La bête modula une nouvelle série de grésillements, un peu plus longs. Il me semblait que cela voulait dire à peu près : « Non, non, tu n’es pas fou. En tout cas, pas vraiment. Tu sais, ce n’est pas par hasard si je me suis fait remarquer de toi ce matin : je t’ai choisi. »

« Tu m’as choisi ? Mais pourquoi ? (« Je parle à un insecte », me dis-je à voix basse.)

– D’abord, parce que tu as usurpé mon identité ! Tu signes tes chroniques de mon nom : Cerambyx cerdo.

– Comment diable… ? Mais enfin, c’était pour la bonne cause ! » dis-je pour me défendre. Je voulais parler, dans ces chroniques, au nom de la biodiversité, sans faire dans le pathos habituel et les “animaux charismatiques”… pour parler au nom de toutes les espèces comme toi : anonymes, banales, ordinaires ! »

Je commençais à avoir la sueur qui perlait au front, et mes mains tremblaient. Je sentais que je perdais le contrôle.

« Ordinaires ? Banales ? Anonymes ! Comme tu y vas… Je récuse tous ces termes, objecta l’insecte. Et je pense surtout qu’il est temps que vous autres les humains, vous preniez le temps de nous écouter.

– D’écouter qui ? Quoi ? »

Je ne savais plus du tout où j’en étais, mais j’étais bel et bien engagé dans cette conversation absurde.

« Il y a des tas de gens qui pourraient faire ce que je vais te demander, mais la plupart ne m’auraient pas écouté. Ils n’auraient même pas pris conscience que je cherchais à leur parler. » 

Je me sentais piégé, comme sidéré, comme incapable de dire non – et soudain terrifié des conséquences possibles que cette nouvelle relation pourrait avoir sur ma réputation.

« Ne t’inquiète pas, me dit-il, voilà ce que je te propose : nous allons, toi et moi, passer ensemble le temps qu’il faudra pour que tu puisses rédiger le témoignage que nous voulons, nous autres les vivants non humains, adresser aux humains. Ensuite, il ne te restera plus qu’à le transmettre à tes semblables.

C’est ainsi qu’un mardi de juin 2011, je me suis mis entièrement au service d’un petit coléoptère, un Cerambyx cerdo qui m’avait pris pour un écrivain public.

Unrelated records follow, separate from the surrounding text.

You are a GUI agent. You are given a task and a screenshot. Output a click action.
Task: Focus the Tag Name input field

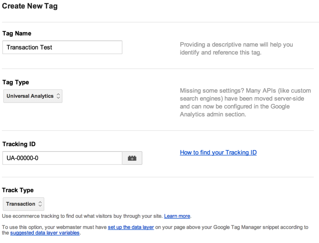[x=62, y=47]
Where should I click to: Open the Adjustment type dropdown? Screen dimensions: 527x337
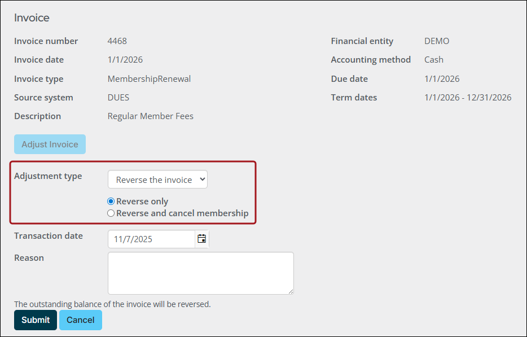click(x=157, y=179)
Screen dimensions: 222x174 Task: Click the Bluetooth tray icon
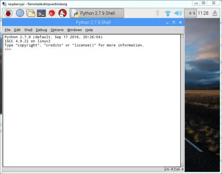(x=157, y=13)
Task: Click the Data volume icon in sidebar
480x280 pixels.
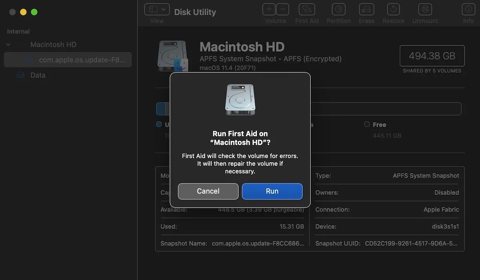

Pendant trois jours et trois nuits, l’insecte a grésillé en continu, et j’ai docilement cliqueté sur mon ordinateur. Même quand je n’étais pas d’accord avec lui, j’ai scrupuleusement respecté ses propos. J’ai parfois argumenté, discuté – et j’ai même réussi à le faire céder une ou deux fois. Mais pour l’essentiel, je ne suis pas intervenu dans son texte.

Ne vous étonnez donc pas du ton, parfois un peu péremptoire, de ses allusions bizarres ou de ses métaphores obscures ; ce petit être des bois a une forte personnalité. Une fois le travail accompli, je suis allé déposer Cerambyx cerdo au pied de son chêne, au bord de l’Huveaune, dans la forêt.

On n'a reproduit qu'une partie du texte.